Session.builder.create()
df = pd.concat([pd.DataFrame([range(i, i+5)]) for i in range(0, 150, 5)])
print(df)
df = df.reset_index(drop=True)
print(df)
Copy

The above code snippet creates a 30x5 DataFrame using concatenation of 30 smaller 1x5 DataFrames, prints it, resets its index, and prints it again. The concatenation step can be expensive, and is lazily recomputed every time the dataframe is materialized - once per print.

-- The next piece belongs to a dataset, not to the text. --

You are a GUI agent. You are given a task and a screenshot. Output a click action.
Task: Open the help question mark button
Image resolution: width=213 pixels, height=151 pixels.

Instead, we recommend using Snowpark pandas’ cache_result API in order to materialize expensive computations that are reused in order to decrease the latency of longer pipelines.

import modin.pandas as pd
import numpy as np
import snowflake.snowpark.modin.plugin
from snowflake.snowpark import Session

# Session.builder.create() will create a default Snowflake connection.
Session.builder.create()
df = pd.concat([pd.DataFrame([range(i, i+5)]) for i in range(0, 150, 5)])
df = df.cache_result(inplace=False)
print(df)
df = df.reset_index(drop=True)
print(df)
Copy

Consider using the cache_result API whenever a DataFrame or Series that is expensive to compute sees high reuse.

Known Limitations

Using the cache_result API after an apply, an applymap or a groupby.apply is unlikely to yield performance savings. apply(func, axis=1) when func has no return type annotation and groupby.apply are implemented internally via UDTFs, and feature intermediate result caching as part of their implementation. apply(func, axis=1) when func has a return type annotation, and applymap internally use UDFs - any overhead observed when using these APIs is likely due to the set-up and definition of the UDF, and is unlikely to be alleviated via the cache_result API.